**TASK TO COMPLETE:**
The expected output is the first line of the data below and every line after it, up to and including the line containing "You are a computer-use agent. Screen dimensions: 2560x1136", each reproduced exactly.

(Collected data entries)
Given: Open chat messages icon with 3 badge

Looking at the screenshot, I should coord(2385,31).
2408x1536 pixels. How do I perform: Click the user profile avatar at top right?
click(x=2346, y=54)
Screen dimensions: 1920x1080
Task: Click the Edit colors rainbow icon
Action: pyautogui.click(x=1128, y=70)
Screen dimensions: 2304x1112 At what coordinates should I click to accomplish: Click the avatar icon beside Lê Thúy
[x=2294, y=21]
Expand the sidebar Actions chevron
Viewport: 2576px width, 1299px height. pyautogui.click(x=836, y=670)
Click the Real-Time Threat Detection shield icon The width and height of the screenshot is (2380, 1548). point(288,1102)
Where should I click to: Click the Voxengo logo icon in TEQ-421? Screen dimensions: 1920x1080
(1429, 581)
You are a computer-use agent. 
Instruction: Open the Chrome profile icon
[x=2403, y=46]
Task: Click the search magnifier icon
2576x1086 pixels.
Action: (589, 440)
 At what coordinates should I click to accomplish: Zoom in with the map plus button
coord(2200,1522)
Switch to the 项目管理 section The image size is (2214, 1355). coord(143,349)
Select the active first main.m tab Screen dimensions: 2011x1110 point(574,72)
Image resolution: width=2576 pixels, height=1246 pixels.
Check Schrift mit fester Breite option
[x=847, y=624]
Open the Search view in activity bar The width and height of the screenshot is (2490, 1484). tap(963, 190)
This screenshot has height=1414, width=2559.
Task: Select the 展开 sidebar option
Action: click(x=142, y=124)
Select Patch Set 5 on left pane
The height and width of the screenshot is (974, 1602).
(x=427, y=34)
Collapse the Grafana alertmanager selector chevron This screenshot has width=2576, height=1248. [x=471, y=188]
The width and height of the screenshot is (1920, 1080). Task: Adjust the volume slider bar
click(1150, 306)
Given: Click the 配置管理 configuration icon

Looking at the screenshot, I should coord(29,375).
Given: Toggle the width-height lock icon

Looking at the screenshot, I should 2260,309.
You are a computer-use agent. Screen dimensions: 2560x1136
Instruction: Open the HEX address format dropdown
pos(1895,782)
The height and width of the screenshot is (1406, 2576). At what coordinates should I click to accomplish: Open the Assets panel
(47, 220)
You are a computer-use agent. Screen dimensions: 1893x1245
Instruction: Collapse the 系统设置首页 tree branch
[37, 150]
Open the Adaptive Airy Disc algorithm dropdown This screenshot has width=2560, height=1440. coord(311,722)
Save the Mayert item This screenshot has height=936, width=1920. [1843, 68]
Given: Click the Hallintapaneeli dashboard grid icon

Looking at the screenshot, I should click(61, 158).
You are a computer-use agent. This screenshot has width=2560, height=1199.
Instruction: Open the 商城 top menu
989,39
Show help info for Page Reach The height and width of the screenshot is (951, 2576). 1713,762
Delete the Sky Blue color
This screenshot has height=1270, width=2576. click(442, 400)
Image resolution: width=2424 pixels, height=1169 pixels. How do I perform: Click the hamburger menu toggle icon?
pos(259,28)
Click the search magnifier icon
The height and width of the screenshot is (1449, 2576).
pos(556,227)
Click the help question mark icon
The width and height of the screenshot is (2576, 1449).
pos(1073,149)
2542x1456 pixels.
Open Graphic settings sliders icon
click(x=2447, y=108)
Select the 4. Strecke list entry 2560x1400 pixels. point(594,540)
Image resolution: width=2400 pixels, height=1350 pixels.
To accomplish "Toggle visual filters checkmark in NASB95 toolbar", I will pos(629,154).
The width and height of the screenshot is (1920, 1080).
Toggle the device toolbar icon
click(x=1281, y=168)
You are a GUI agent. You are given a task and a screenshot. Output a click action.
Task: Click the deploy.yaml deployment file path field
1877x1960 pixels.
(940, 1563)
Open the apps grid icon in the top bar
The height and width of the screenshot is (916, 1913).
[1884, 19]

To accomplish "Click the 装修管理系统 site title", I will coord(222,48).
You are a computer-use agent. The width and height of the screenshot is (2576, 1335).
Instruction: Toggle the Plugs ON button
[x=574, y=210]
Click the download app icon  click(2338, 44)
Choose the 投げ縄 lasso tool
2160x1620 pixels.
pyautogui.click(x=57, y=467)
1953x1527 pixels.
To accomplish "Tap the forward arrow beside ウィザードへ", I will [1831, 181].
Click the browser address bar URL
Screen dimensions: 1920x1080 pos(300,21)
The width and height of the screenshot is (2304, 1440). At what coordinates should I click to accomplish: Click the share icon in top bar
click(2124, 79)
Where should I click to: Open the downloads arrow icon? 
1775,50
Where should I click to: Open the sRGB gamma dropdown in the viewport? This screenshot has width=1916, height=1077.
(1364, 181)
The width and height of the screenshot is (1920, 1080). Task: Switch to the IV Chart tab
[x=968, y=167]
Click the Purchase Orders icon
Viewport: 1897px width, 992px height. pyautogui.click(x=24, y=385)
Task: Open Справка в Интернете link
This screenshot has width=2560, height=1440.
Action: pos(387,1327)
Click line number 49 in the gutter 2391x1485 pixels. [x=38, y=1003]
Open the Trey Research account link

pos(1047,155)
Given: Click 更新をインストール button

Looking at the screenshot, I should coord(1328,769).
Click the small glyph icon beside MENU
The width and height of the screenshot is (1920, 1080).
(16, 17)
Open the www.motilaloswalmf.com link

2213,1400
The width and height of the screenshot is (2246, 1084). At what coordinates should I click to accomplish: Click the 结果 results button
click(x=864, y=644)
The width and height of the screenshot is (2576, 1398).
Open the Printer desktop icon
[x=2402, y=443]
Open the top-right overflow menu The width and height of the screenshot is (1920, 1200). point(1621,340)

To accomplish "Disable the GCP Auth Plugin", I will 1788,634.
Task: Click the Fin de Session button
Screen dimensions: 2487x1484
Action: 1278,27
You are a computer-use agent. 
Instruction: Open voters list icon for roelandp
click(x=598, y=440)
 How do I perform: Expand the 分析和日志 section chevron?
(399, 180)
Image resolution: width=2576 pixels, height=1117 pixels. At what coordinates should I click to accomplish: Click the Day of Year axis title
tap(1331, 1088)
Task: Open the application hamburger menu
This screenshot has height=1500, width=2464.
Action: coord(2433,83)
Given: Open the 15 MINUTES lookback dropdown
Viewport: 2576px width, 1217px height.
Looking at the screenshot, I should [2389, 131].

**SOLVED PROBLEM:**
Given: Open chat messages icon with 3 badge

Looking at the screenshot, I should coord(2385,31).
2408x1536 pixels. How do I perform: Click the user profile avatar at top right?
click(x=2346, y=54)
Screen dimensions: 1920x1080
Task: Click the Edit colors rainbow icon
Action: pyautogui.click(x=1128, y=70)
Screen dimensions: 2304x1112 At what coordinates should I click to accomplish: Click the avatar icon beside Lê Thúy
[x=2294, y=21]
Expand the sidebar Actions chevron
Viewport: 2576px width, 1299px height. pyautogui.click(x=836, y=670)
Click the Real-Time Threat Detection shield icon The width and height of the screenshot is (2380, 1548). point(288,1102)
Where should I click to: Click the Voxengo logo icon in TEQ-421? Screen dimensions: 1920x1080
(1429, 581)
You are a computer-use agent. 
Instruction: Open the Chrome profile icon
[x=2403, y=46]
Task: Click the search magnifier icon
2576x1086 pixels.
Action: (589, 440)
 At what coordinates should I click to accomplish: Zoom in with the map plus button
coord(2200,1522)
Switch to the 项目管理 section The image size is (2214, 1355). coord(143,349)
Select the active first main.m tab Screen dimensions: 2011x1110 point(574,72)
Image resolution: width=2576 pixels, height=1246 pixels.
Check Schrift mit fester Breite option
[x=847, y=624]
Open the Search view in activity bar The width and height of the screenshot is (2490, 1484). tap(963, 190)
This screenshot has height=1414, width=2559.
Task: Select the 展开 sidebar option
Action: click(x=142, y=124)
Select Patch Set 5 on left pane
The height and width of the screenshot is (974, 1602).
(x=427, y=34)
Collapse the Grafana alertmanager selector chevron This screenshot has width=2576, height=1248. [x=471, y=188]
The width and height of the screenshot is (1920, 1080). Task: Adjust the volume slider bar
click(1150, 306)
Given: Click the 配置管理 configuration icon

Looking at the screenshot, I should coord(29,375).
Given: Toggle the width-height lock icon

Looking at the screenshot, I should 2260,309.
You are a computer-use agent. Screen dimensions: 2560x1136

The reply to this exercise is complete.